Di sisi lain, 'Tantangan Inovasi AI untuk Gen Z' diluncurkan oleh Kementerian Komunikasi dan Informatika (Kominfo) sebagai wadah kompetisi bagi talenta-talenta muda untuk menciptakan solusi berbasis AI yang mampu menjawab permasalahan nyata di Indonesia, seperti manajemen perkotaan pintar, keberlanjutan lingkungan, dan layanan publik yang efisien.

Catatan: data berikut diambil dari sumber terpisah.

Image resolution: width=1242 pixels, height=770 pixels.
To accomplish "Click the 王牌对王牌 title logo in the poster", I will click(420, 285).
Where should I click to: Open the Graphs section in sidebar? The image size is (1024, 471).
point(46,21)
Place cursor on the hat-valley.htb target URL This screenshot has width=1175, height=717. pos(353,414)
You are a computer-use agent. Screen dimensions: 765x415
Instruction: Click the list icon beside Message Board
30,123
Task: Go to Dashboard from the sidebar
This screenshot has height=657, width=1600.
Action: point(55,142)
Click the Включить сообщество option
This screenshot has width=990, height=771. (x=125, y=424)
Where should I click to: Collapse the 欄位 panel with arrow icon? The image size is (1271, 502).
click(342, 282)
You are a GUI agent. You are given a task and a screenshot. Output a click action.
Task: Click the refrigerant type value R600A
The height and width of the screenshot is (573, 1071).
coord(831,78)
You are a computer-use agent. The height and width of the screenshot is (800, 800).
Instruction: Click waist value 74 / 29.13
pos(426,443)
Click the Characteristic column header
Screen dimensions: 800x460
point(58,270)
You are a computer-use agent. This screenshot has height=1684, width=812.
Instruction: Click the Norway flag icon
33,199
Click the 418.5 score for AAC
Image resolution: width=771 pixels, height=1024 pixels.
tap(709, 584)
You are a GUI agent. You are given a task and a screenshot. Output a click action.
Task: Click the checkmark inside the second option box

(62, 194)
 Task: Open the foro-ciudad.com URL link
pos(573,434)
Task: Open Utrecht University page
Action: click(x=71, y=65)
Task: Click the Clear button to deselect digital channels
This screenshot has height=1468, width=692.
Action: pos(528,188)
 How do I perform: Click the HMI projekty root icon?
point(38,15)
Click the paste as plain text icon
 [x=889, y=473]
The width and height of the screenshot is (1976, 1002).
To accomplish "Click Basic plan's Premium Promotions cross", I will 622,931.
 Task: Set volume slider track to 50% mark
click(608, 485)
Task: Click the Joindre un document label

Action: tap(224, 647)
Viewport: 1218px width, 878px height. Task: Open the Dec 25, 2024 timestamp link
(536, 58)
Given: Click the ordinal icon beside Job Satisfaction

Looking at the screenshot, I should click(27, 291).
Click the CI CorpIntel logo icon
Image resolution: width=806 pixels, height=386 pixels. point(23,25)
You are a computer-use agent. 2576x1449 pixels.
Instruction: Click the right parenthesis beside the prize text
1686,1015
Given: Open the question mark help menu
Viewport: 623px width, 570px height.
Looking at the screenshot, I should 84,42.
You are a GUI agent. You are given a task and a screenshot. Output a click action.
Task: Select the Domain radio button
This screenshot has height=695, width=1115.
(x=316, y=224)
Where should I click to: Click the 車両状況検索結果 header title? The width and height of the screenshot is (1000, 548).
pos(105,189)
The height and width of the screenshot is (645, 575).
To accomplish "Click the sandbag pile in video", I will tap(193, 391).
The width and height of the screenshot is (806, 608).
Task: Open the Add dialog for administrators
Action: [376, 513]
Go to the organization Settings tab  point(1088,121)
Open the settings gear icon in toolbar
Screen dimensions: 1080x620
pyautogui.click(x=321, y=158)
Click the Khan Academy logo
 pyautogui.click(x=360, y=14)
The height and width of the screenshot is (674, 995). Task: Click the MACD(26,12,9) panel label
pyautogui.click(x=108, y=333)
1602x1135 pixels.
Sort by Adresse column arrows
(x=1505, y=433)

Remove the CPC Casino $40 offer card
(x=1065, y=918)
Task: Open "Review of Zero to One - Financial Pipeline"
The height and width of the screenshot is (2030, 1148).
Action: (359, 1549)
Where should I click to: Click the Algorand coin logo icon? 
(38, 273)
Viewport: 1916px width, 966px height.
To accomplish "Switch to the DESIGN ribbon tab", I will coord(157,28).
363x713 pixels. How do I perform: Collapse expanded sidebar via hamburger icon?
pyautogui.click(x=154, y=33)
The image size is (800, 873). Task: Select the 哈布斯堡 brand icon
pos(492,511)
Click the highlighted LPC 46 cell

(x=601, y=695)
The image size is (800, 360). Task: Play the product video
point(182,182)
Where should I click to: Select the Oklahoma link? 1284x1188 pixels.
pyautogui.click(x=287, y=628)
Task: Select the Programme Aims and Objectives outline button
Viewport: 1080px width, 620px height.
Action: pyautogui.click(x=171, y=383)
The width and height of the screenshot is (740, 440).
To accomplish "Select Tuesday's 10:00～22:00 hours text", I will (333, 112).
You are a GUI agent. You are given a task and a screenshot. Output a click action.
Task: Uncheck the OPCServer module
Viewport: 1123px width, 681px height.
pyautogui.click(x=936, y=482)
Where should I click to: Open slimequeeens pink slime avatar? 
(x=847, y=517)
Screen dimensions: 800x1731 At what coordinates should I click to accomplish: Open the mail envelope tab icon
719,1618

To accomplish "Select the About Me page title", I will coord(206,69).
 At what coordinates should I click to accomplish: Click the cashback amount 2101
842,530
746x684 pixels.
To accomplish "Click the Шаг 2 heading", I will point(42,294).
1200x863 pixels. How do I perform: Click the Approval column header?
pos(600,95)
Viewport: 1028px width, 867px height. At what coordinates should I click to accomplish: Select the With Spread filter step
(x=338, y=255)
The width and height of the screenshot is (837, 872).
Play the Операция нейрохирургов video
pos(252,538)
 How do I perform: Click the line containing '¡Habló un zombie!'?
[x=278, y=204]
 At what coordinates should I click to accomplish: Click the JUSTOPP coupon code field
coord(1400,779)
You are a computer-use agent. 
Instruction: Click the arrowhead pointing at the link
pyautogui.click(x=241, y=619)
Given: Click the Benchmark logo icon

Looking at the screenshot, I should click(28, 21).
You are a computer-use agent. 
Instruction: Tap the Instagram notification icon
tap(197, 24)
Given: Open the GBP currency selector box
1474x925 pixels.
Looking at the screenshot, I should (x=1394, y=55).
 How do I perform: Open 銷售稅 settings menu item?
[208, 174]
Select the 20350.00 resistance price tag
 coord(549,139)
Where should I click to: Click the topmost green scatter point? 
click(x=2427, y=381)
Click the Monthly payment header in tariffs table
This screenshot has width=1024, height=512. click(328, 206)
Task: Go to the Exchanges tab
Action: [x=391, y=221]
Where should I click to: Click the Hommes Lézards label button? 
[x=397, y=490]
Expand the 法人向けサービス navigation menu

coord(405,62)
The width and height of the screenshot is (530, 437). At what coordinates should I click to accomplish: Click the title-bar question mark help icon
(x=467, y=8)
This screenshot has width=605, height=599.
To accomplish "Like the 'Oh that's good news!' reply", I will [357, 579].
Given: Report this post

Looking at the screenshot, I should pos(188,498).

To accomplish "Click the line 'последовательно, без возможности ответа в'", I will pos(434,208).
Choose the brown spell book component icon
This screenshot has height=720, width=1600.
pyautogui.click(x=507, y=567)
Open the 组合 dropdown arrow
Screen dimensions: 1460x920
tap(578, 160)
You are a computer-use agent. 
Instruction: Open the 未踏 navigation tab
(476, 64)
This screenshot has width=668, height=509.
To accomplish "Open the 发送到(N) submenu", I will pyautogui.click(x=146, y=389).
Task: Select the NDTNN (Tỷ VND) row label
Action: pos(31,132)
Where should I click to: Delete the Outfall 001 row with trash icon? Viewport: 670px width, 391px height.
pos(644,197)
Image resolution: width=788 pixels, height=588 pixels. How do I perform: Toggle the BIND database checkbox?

Tantangan ini diharapkan tidak hanya memunculkan ide-ide inovatif, tetapi juga menumbuhkan ekosistem startup berbasis teknologi mendalam (deep tech) di kalangan generasi muda.
“Komitmen kami jelas, yakni memastikan bonus demografi dapat diterjemahkan menjadi dividen digital,” ujar Dirjen Aplikasi Informatika Kominfo. “Dengan melatih mereka untuk mahir di gig economy, kita memberikan kemandirian ekonomi. Dengan menantang mereka berinovasi di AI, kita menyiapkan mereka menjadi pemimpin teknologi masa depan bangsa.”
Fase awal kedua program ini akan dimulai pada kuartal mendatang dengan melibatkan kemitraan strategis antara lembaga pemerintah, sektor swasta, dan institusi pendidikan. Pemerintah menekankan pentingnya sinergi untuk menjamin relevansi kurikulum pelatihan dan keberlanjutan inkubasi bagi proyek-proyek AI yang terpilih, demi menjadikan Indonesia sebagai pusat kekuatan ekonomi digital di Asia Tenggara.